A Message From the Dean
The media world is in the midst of transformation. Digital technology is spawning a flood of information—and disinformation—every day. Never before has there been a greater need for passionate, independent-minded, versatile and well-trained journalism graduates.
Stony Brook’s School of Journalism is ideally positioned to fill that need. It was created specifically to prepare you for a dynamic and evolving multi-media future, beginning first and foremost with training as an enterprising news reporter, and then with advanced skills in video, online and social media applications.
You will learn to write stories for all mediums, take photos, shoot and edit video, anchor a newscast and build news websites. The result is that you will be prepared for multiple careers.
You also will work closely with outstanding faculty, including Pulitzer Prize and Emmy Award winners, who have been working journalists at some of the top news outlets in the nation. Our skills classes are limited to a maximum of 18 students.
Stony Brook’s proximity to New York City, the media capital of the world, means that you will have the opportunity to secure internships both on Long Island and in Manhattan, as well as visit top news organizations each month as part of the school’s “Professional Fridays” program.

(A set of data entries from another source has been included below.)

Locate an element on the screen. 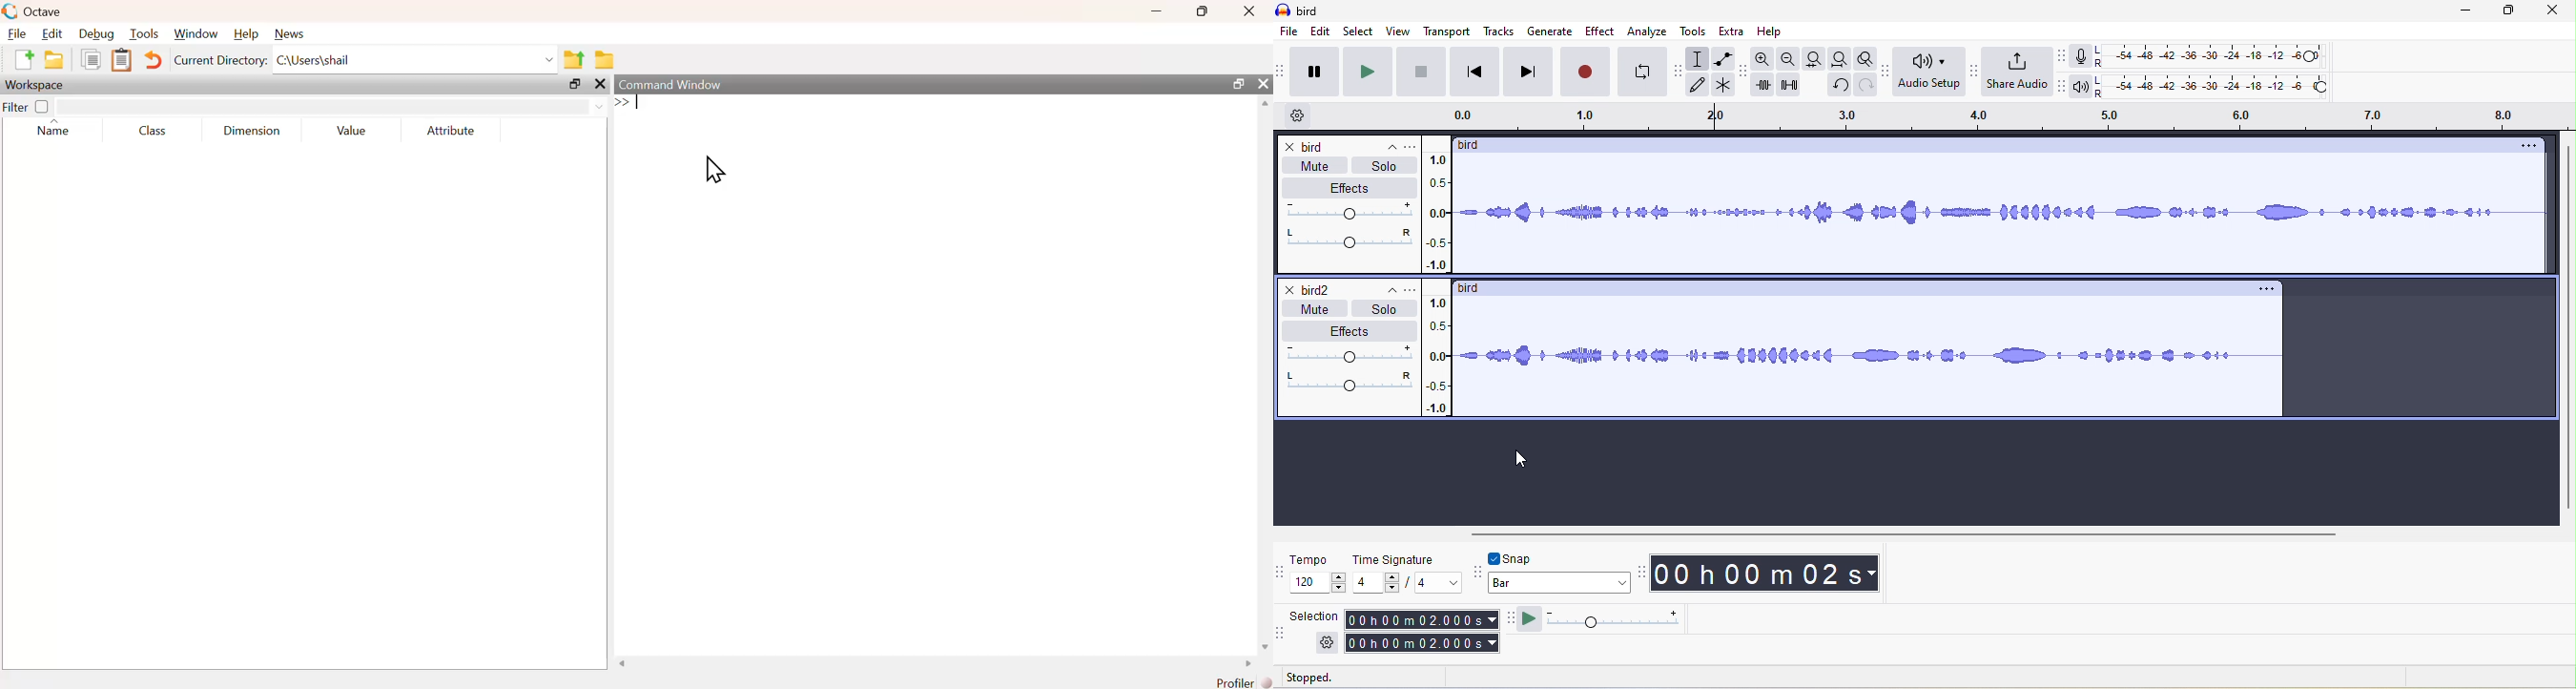 This screenshot has width=2576, height=700. one directory up is located at coordinates (576, 60).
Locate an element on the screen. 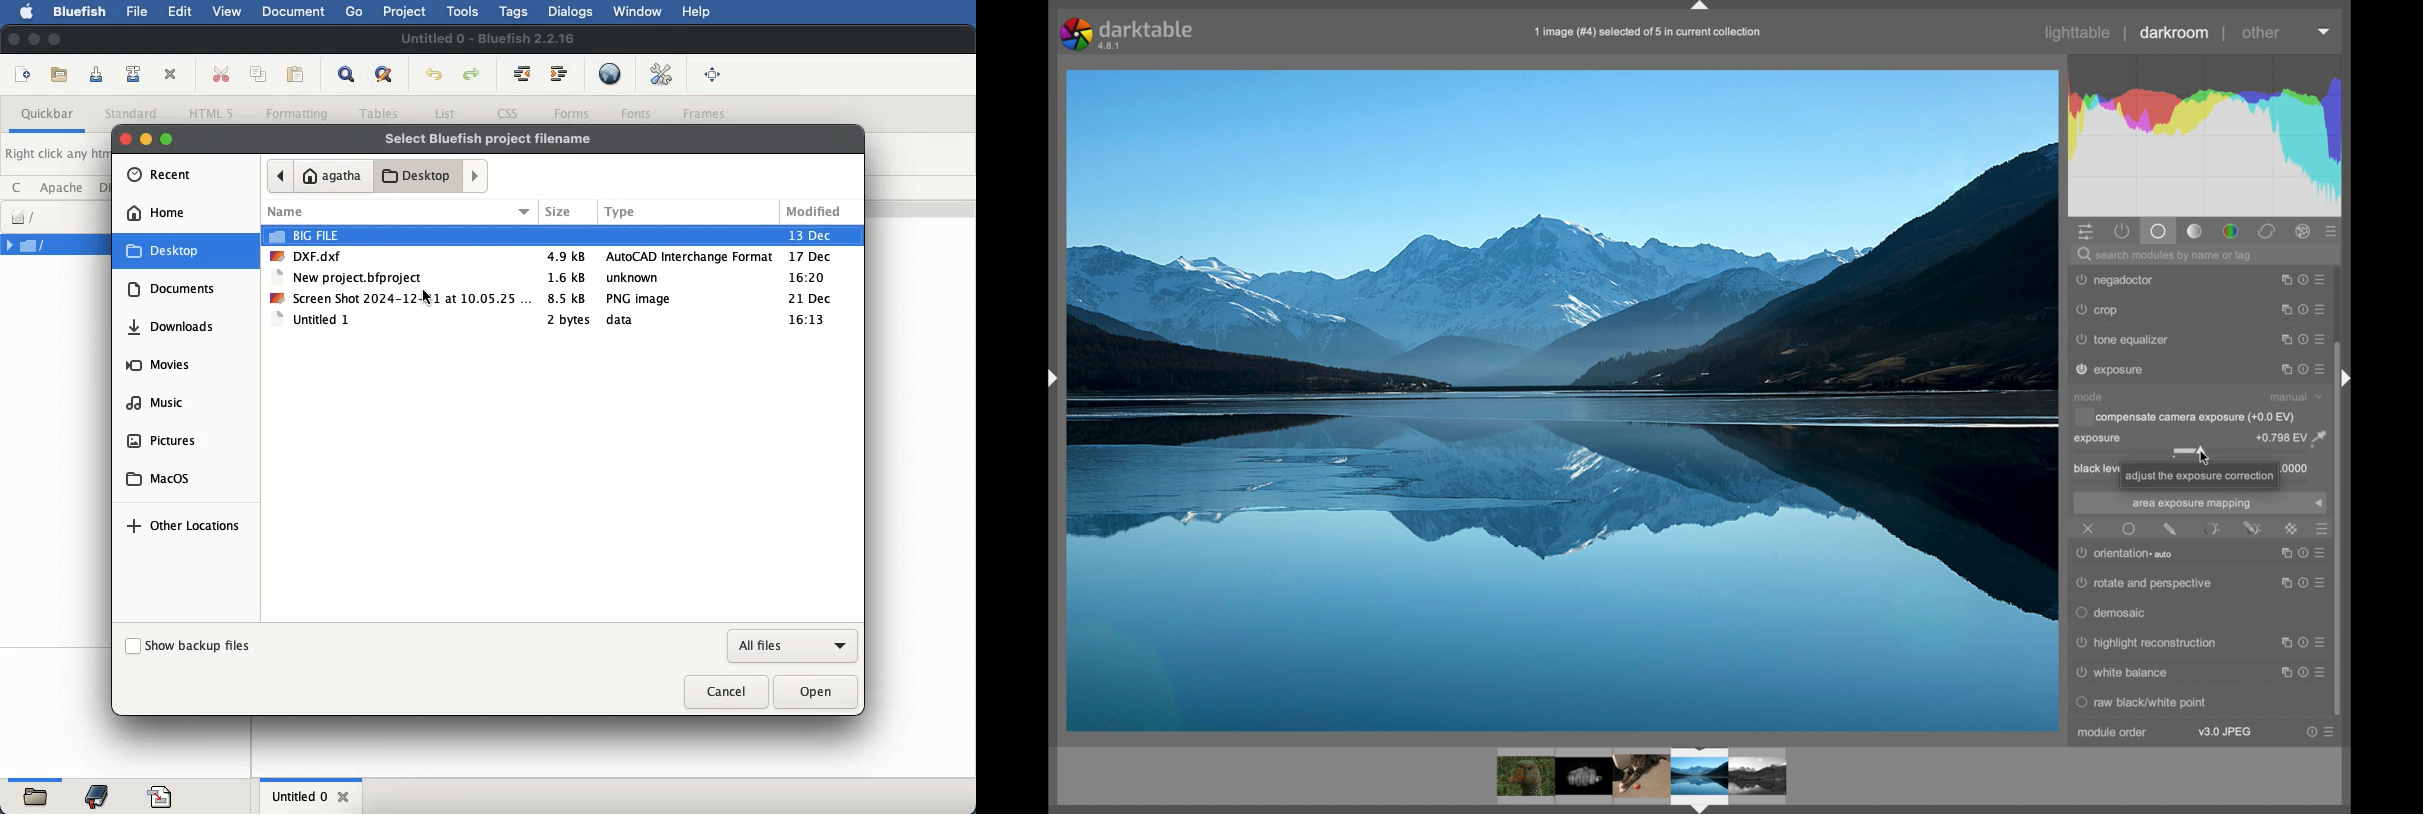  shadows and highlights is located at coordinates (2146, 310).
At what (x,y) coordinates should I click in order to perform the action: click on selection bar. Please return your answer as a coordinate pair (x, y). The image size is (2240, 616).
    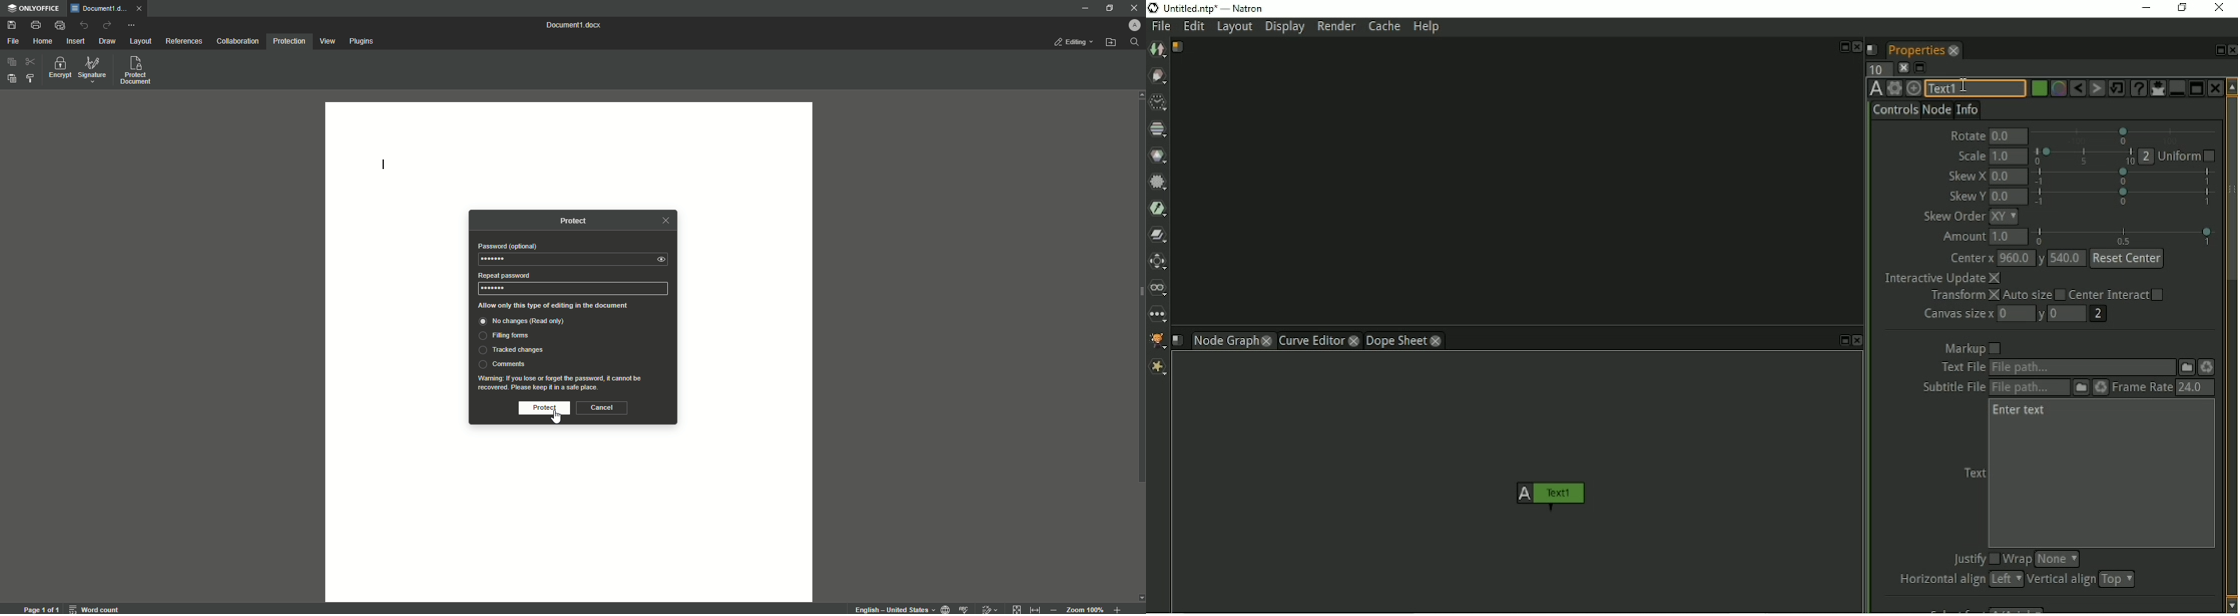
    Looking at the image, I should click on (2126, 196).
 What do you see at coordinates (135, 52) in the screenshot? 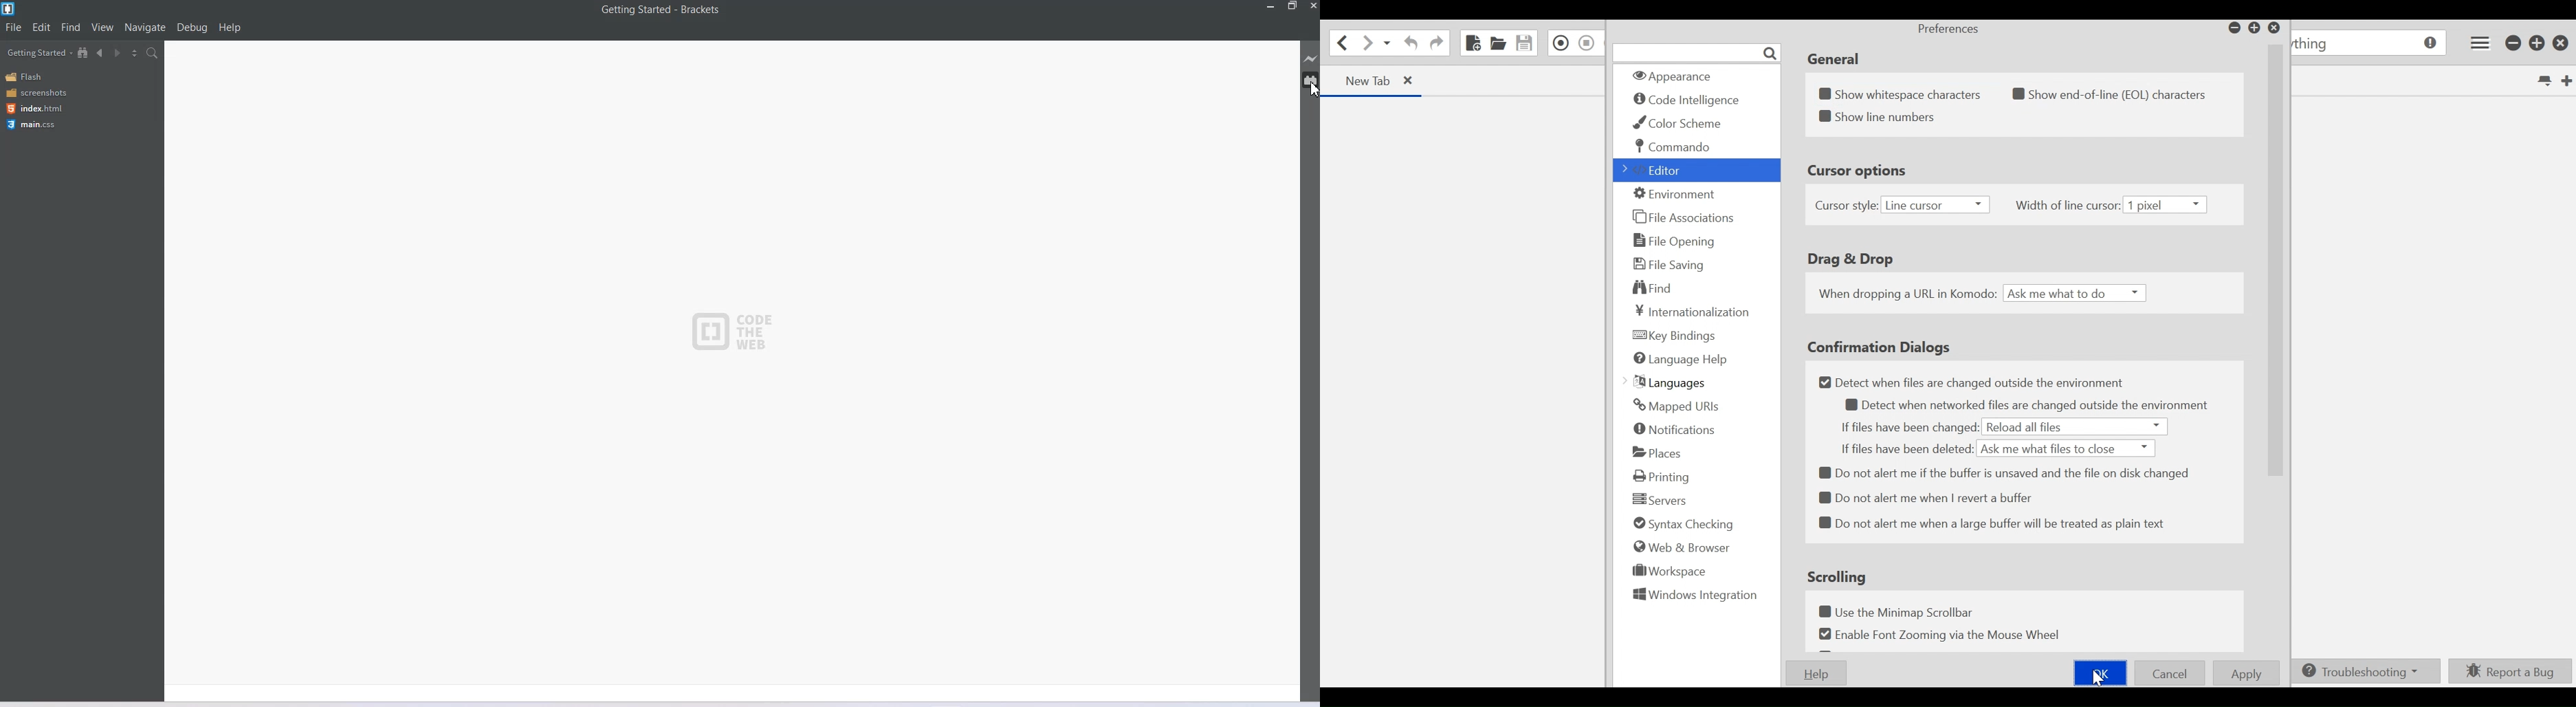
I see `Split the editor vertically and Horizontally` at bounding box center [135, 52].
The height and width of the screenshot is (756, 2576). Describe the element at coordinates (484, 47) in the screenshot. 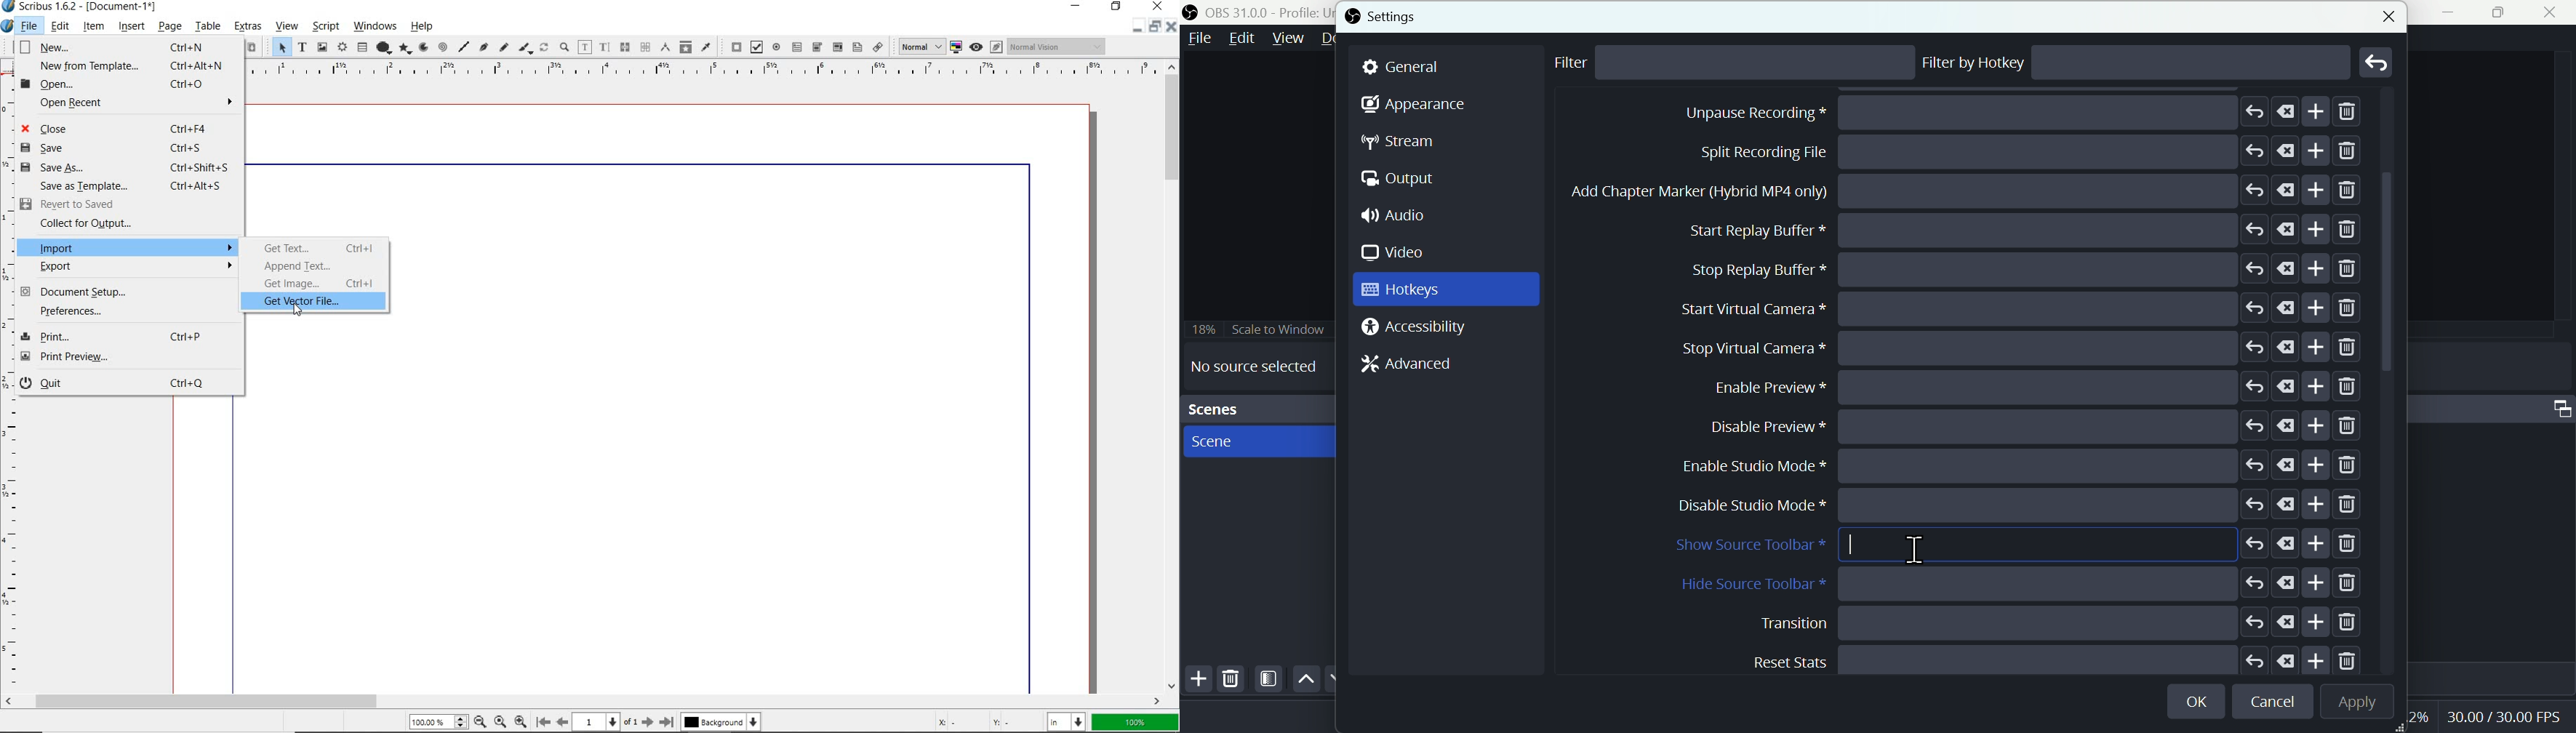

You also will have the opportunity to report from around the world, as part of the school’s “Journalism Without Walls” course that already has sent students on reporting trips to China, Russia, Cuba, Turkey and Kenya.
The world may be rapidly changing, but the reasons for choosing a journalism career are the same as when I made my choice 40 years ago: it’s exciting, and journalists can still change the world.
— Dean Howard Schneider
About the School
The Stony Brook School of Journalism was established in September 2006. It is the first and only Journalism School in the SUNY public higher-education system.
In addition to its core undergraduate and masters programs, the school operates three Centers: The Center for News Literacy, which has developed a pioneering course in News Literacy for news consumers; the Marie Colvin Center for International Reporting, which prepares the next generation of international correspondents; and the Alan Alda Center for Communicating Science, which trains current and future scientists to communicate more effectively with the public. Founding Dean Howard Schneider is the former editor of Newsday.
To advance the public interest in a dramatically-changing world by educating journalists, public communicators and news consumers to value and transmit information that adheres to the highest standards of clarity, accuracy and reliability.